▶ _Data provided_
◆ ◆ ◆ ◆ ◆

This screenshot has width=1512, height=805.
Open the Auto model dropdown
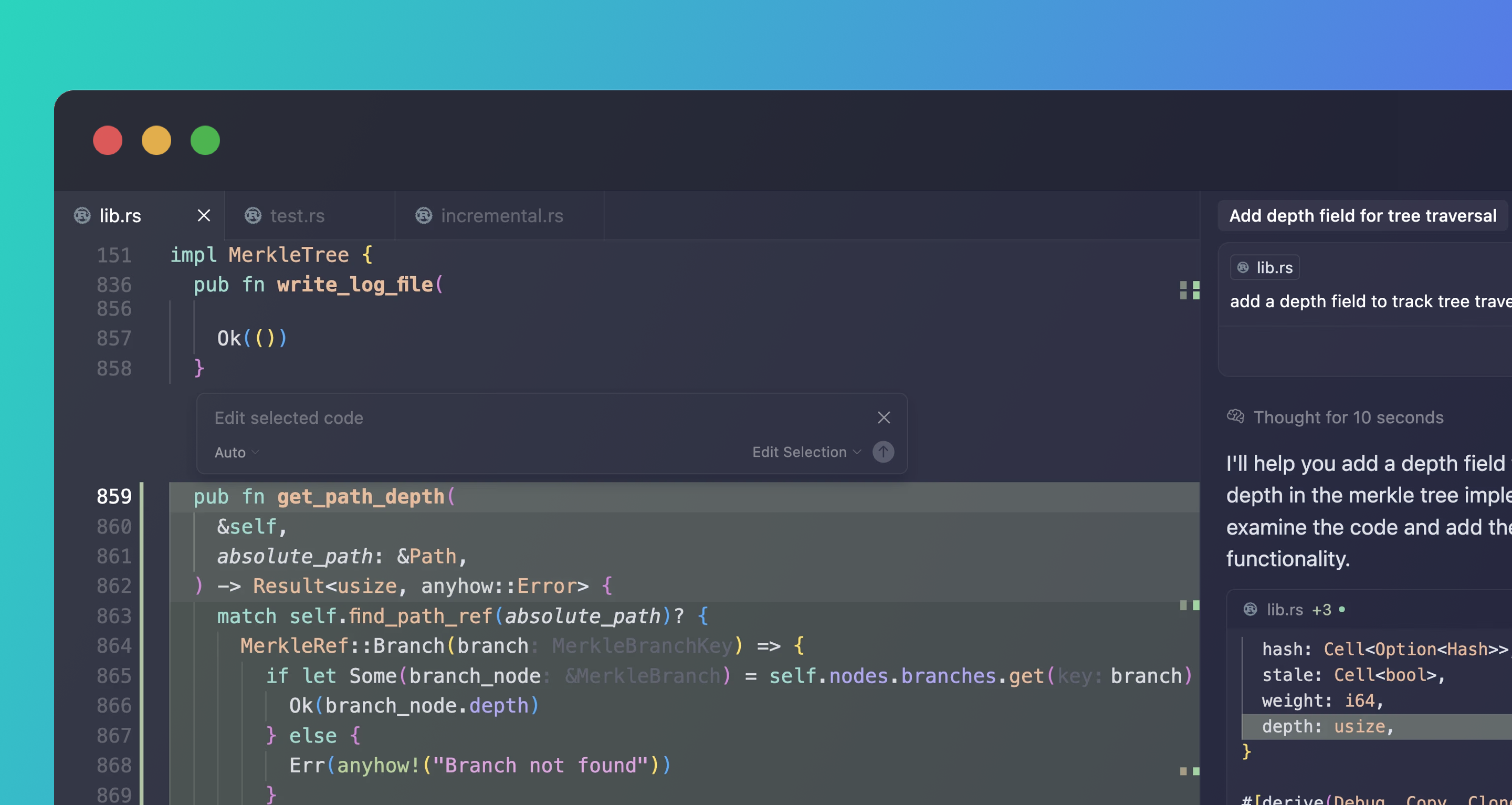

◆ ◆ ◆ ◆ ◆

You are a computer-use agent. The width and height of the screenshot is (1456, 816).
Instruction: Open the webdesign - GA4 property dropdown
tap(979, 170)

◆ ◆ ◆ ◆ ◆

▶ _Task_
Please copy the lines above from the line with "This screenshot has width=1512, height=805." up to and including the line with "Open the Auto model dropdown", exactly as written and with nothing else.

▶ _Solution to this task_
This screenshot has width=1512, height=805.
Open the Auto model dropdown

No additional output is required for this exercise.